HOUSTON, May 7, 2025 /PRNewswire/ -- Today Western Midstream Partners, LP (NYSE: WES) ("WES" or the "Partnership") announced first-quarter financial and operating results. Net income (loss) attributable to limited partners for the first quarter of 2025 totaled $301.8 million, or $0.79 per common unit (diluted), with first-quarter 2025 Adjusted EBITDA(1) totaling $593.6 million. First-quarter 2025 Cash flows provided by operating activities totaled $530.8 million, and first-quarter 2025 Free Cash Flow(1) totaled $399.4 million. First-quarter 2025 capital expenditures(3) totaled $163.6 million.

FIRST-QUARTER HIGHLIGHTS

Gathered record natural-gas throughput in the Delaware Basin of 2.0 Bcf/d, representing a modest sequential-quarter increase. Completed the start-up of the North Loving natural-gas processing plant in late-February, increasing WES's operated, nameplate natural-gas processing capacity by 250 MMcf/d to approximately 2.2 Bcf/d at our West Texas complex in the Delaware Basin. Placed steel pipe order necessary to construct the Pathfinder Pipeline from a domestic steel mill, protecting the project's targeted returns by minimizing the impact from tariffs. Retired $664 million of senior notes in January of 2025 with cash on hand.

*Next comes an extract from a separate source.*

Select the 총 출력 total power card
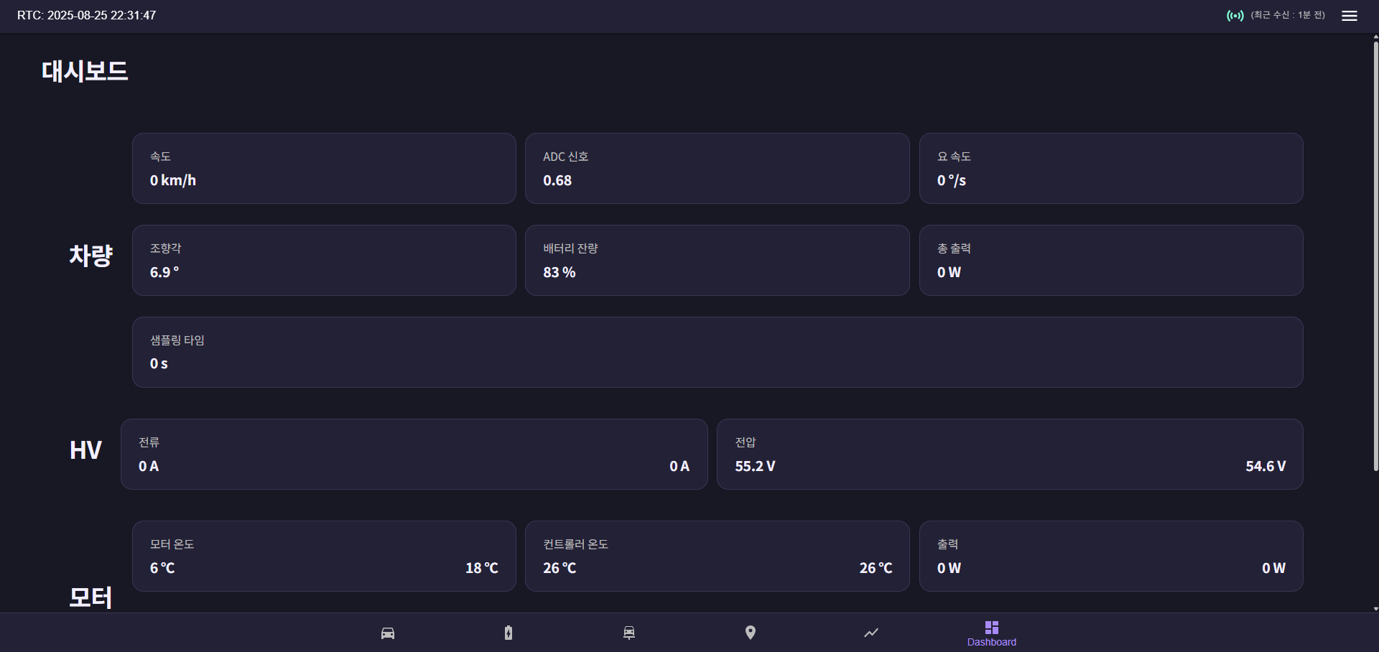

On May 15, 2025, WES will pay its first-quarter 2025 per-unit distribution of $0.910, or $3.64 on an annualized basis, which represents growth of 4-percent over the prior quarter's distribution and is in-line with prior commentary. First-quarter 2025 Free Cash Flow(1) after distributions totaled $58.4 million.

First-quarter 2025 natural-gas throughput(2) averaged 5.1 Bcf/d, representing a 2-percent sequential-quarter decrease. First-quarter 2025 crude-oil and NGLs throughput(2) averaged 503 MBbls/d, representing a 6-percent sequential-quarter decrease. Operated crude-oil and NGLs throughput averaged 411 MBbls/d, representing a 3-percent sequential-quarter decrease. First-quarter 2025 produced-water throughput(2) averaged 1,166 MBbls/d, representing a 2-percent sequential-quarter decrease.

Story Continues

"I am pleased to report another successful quarter for WES marked by strong financial performance and stability," commented Oscar Brown, President and Chief Executive Officer. "We also successfully commenced operations at the North Loving plant in the Delaware Basin ahead of schedule and under budget in late February. This significant milestone positions WES for continued growth within the basin and demonstrates our commitment to operational excellence."

"In the first quarter, our Adjusted EBITDA increased primarily due to increased NGLs recoveries in combination with higher commodity pricing, another quarter of record natural-gas throughput and increased margin contribution from the Delaware Basin, and lower operating expenses. Notwithstanding the recent market volatility, our 2025 guidance remains unchanged as we have not observed any significant, near-term forecast changes by our customers. We still anticipate throughput growth this year across all products, primarily driven by the Delaware Basin and the tie-in of the Altamont pipeline to our Chipeta plant in Utah. Additionally, our contract structures provide more predictable cash flows, even during periods of commodity price volatility."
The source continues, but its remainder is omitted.